Старый ученый покраснел от гнева.
— Одного из них я не знаю. — отвечал он, — это того, который умер. Что касается его спутника, то он — вор, укравший у меня способ межпланетного сообщения. Он построил себе изобретенную мной пушку и, пользуясь ее громадной силой, отправился на Луну…
— Чтобы исследовать алмазные копи, которые существовали лишь в его воображении! — докончил Фаренгейт, вне себя от гнева.
Не успел янки проговорить свой фразу, как на возвышении, где стоял готовый к отъезду вагон, показался чей-то высокий, мрачный силуэт, и резкий голос прокричал по-английски:
— Джонатан Фаренгейт, вы лжёте!
Это был Теодор Шарп, нашедший себе, как оказалось, верное убежище в вагоне наших героев, где его и в голову не пришло искать ни Фаренгейту, ни Соломке, ни Гонтрану.
Увидев своего врага, Михаил Васильевич онемел от изумления. Что касается Фаренгейта, то он бросился на Шарпа с намерением растерзать его, но был удержан крепкими руками графа и его приятеля.
— Пустите меня, пустите! — кричал он вырываясь. — Я хочу убить… задушить этого злодея!..
Но молодые люди, думая, что Шарп не уйдет теперь от правосудия, крепко держали разъяренного янки. Между тем селениты, не понимая языка, которым говорили враги, с удивлением спрашивали себя, что это случилось с их гостями.
Наконец Михаил Васильевич пришёл в себя.
— Теодор Шарп, — сказал он, задыхаясь от негодования, — вы предатель и вор! Я краснею за своих собратий, за всех астрономов, к числу которых вы принадлежите… Ваше бесчестное поведение заслуживало бы жестокой мести, и обстоятельства позволяют нам отмстить вам… Но мы не хотим вашей жизни… Пусть для вас послужит наказанием то, что мы без помехи будем продолжать своё путешествие, тогда как вы останетесь здесь, в чуждой стране, один, без друга, среди населения, которое будет презирать вас, лжеца и преступника…

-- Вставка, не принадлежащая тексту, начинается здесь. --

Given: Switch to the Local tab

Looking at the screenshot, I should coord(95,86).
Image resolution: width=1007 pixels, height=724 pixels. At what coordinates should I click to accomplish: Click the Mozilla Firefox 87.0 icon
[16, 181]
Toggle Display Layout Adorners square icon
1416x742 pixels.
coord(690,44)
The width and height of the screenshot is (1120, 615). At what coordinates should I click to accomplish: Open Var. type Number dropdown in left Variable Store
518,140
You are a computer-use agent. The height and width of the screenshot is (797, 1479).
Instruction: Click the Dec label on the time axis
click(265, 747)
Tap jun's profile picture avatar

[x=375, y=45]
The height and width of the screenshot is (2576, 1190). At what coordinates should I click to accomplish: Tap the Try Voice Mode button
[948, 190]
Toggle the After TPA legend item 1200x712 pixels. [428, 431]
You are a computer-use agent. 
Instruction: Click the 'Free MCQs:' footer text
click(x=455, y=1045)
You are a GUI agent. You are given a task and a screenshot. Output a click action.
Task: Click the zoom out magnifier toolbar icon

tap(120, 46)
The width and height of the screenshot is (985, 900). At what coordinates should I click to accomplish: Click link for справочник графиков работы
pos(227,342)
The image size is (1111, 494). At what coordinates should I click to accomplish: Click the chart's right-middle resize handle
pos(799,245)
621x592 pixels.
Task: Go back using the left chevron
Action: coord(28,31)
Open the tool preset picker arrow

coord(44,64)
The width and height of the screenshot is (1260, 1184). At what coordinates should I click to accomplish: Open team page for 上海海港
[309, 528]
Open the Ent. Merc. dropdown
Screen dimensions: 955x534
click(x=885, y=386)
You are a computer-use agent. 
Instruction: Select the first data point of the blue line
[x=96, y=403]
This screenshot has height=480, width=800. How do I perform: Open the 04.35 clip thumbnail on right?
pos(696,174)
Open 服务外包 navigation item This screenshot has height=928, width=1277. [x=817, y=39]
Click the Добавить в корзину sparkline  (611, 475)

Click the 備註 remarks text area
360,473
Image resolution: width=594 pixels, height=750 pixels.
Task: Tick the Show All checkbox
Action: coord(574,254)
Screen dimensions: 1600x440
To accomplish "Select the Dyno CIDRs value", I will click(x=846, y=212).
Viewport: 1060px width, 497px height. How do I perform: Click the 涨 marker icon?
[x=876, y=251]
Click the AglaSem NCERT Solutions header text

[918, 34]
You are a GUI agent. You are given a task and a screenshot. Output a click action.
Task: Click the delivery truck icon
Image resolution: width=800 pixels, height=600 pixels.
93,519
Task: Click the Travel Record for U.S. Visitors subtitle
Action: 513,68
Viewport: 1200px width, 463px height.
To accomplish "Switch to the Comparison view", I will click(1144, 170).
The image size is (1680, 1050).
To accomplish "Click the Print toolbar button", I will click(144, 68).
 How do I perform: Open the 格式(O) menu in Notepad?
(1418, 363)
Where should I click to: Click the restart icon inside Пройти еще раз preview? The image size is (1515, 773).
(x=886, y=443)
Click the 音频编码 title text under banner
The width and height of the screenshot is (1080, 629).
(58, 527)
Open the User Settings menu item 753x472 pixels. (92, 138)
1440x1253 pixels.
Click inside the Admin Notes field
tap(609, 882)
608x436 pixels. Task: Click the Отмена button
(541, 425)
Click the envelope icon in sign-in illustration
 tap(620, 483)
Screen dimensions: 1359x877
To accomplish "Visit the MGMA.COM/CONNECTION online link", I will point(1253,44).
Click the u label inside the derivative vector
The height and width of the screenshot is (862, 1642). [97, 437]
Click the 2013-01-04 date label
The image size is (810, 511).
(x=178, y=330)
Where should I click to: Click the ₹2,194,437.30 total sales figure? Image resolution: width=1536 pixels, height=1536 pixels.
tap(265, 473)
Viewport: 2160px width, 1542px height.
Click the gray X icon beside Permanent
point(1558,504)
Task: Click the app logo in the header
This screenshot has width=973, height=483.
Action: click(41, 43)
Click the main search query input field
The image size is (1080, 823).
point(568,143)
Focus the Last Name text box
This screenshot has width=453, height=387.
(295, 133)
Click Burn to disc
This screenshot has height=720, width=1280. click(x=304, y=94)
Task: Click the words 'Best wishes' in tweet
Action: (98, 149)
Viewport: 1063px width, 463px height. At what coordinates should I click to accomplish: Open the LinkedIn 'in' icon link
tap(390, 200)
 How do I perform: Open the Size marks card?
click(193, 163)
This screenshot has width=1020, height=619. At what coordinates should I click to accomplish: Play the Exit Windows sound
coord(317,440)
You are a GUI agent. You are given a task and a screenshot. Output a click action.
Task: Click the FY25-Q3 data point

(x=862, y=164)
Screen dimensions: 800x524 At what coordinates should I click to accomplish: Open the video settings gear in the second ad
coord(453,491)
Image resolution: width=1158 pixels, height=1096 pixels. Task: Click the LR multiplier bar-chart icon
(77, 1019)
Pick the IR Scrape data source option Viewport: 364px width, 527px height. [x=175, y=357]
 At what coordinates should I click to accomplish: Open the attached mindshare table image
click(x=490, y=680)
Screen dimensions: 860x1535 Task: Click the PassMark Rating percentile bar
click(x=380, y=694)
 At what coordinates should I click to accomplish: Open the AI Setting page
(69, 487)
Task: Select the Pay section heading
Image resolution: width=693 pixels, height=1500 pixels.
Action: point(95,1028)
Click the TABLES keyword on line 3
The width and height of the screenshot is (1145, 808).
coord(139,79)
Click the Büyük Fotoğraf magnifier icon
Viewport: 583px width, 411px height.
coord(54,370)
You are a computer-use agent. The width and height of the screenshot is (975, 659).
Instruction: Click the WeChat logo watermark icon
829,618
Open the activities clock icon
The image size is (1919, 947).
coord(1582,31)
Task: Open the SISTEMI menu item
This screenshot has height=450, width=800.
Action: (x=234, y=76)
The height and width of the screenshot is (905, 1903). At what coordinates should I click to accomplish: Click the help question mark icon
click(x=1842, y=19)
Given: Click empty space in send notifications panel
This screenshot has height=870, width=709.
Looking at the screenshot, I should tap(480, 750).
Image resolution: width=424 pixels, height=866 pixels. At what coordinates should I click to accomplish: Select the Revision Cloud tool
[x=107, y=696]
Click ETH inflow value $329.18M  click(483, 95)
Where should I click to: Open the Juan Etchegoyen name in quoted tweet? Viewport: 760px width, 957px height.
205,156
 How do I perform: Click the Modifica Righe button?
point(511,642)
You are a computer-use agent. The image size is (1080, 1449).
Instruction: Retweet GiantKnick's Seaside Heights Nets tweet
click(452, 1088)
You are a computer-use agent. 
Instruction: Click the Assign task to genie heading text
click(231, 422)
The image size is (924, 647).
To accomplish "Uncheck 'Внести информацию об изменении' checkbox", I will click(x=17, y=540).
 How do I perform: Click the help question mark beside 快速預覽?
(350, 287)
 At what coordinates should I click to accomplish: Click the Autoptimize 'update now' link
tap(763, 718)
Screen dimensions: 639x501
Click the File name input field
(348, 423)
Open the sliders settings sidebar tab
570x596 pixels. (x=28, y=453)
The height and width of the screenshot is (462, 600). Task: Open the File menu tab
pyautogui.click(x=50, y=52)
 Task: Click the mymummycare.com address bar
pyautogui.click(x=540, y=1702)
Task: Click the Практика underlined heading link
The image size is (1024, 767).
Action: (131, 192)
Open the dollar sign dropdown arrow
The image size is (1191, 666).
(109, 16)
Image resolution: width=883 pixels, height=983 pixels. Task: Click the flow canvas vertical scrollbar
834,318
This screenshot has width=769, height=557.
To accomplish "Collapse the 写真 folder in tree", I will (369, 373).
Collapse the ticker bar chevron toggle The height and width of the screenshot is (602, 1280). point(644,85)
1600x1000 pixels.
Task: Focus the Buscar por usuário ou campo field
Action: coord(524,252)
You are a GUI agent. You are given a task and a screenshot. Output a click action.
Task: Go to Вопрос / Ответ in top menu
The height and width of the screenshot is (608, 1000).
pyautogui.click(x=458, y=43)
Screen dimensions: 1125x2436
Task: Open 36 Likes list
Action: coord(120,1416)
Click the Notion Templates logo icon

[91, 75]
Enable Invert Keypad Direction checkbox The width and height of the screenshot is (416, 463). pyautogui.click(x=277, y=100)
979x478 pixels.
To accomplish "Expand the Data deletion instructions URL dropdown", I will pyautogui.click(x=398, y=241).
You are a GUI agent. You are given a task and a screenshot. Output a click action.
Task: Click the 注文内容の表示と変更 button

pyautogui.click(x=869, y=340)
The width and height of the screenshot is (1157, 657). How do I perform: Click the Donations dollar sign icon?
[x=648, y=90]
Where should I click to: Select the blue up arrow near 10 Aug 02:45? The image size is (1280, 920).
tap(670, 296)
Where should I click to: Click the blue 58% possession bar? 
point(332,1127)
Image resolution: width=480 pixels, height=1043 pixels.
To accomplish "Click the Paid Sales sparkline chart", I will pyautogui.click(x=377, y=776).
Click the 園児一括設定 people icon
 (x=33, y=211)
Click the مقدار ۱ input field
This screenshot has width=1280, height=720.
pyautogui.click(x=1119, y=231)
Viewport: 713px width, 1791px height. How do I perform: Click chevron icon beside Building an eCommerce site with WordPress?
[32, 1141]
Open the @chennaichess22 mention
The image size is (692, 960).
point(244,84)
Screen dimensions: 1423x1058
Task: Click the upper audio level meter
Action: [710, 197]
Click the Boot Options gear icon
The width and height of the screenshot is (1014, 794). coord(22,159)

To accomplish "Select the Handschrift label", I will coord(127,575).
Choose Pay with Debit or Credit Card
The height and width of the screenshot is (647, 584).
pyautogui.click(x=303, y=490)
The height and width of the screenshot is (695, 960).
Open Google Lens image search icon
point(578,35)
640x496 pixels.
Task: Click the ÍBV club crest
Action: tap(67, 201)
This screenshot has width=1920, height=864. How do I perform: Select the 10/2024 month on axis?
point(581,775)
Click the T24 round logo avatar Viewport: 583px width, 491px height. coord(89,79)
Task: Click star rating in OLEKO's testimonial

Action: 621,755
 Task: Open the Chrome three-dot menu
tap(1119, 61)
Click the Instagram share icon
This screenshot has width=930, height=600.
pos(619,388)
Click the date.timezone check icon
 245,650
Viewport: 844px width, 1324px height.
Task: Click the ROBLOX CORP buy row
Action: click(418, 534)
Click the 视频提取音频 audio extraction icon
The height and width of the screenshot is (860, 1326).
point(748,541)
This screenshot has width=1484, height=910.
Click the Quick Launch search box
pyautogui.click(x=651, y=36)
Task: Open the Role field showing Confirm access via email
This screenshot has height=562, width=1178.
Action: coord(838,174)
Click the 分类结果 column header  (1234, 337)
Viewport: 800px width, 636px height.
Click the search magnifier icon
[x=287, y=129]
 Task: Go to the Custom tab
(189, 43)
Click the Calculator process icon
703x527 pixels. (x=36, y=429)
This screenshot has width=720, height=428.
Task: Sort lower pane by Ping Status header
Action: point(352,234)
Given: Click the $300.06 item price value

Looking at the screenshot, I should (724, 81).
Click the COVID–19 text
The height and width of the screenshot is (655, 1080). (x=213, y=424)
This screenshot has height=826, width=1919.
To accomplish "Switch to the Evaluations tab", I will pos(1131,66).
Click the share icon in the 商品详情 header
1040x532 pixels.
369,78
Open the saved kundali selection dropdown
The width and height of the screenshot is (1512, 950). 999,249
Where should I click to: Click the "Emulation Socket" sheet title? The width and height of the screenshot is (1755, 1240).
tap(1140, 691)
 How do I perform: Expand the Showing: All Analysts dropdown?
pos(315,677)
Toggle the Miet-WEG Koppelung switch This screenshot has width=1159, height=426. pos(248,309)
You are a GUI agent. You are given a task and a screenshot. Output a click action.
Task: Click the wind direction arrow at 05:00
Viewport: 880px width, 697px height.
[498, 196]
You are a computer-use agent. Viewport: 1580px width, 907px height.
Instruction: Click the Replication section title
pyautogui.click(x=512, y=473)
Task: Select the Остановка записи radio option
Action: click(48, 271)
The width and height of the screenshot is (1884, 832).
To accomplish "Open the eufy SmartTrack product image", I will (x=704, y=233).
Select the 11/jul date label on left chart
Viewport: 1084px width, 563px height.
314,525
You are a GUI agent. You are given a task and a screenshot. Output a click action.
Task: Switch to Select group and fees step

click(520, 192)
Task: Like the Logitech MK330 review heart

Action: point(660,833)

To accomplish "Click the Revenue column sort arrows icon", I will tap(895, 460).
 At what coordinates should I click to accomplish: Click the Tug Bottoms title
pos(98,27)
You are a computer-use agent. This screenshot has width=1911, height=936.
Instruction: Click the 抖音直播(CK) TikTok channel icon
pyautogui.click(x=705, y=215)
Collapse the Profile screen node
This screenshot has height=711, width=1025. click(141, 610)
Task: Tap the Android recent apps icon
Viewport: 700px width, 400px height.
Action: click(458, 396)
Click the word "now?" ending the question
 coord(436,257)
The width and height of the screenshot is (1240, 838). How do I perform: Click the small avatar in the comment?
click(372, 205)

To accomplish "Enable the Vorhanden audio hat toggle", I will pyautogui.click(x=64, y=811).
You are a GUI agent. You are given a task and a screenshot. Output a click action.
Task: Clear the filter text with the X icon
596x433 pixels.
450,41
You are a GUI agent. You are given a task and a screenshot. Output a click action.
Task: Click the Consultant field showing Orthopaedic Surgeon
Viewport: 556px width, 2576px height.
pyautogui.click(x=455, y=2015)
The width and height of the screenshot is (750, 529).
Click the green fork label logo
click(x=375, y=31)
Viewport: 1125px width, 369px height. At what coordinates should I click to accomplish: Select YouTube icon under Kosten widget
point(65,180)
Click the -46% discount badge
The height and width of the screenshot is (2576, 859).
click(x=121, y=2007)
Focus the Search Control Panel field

— Хи-ха-ха! — злобно рассмеялся Шарп, глаза которого сверкали огнём дьявольской злобы. — Так ты, значит, на свой долю берёшь славу, исполнение всех своих желаний, а мне оставляешь прозрение, одиночество, смерть. Ну, нет, этого не будет, господин Осипов!..
Тем временем Фаренгейт успел наконец вырваться из рук инженера и Гонтрана и кинулся на Шарпа, сквозь расступившуюся толпу селенитов. Остальные путешественники поспешили за ним, чтобы удержать американца от необузданных выходок.
Но Шарп и не подумал бежать от своих неприятелей. Напротив, он спустился с холма и пошел навстречу нашим героям. Последние были уже близко, как вдруг Венский астроном выхватил из кармана металлическую гильзу и кинул ее в Фаренгейта…
Мгновенно страшный взрыв потряс Луну. Американец, как сноп, упал на спину. Михаил Васильевич, Сломка, Гонтран — все были оглушены, окружены дымом, забросаны замлей и осколками камней. Среди селенитов произошла давка и раздались крики ужаса.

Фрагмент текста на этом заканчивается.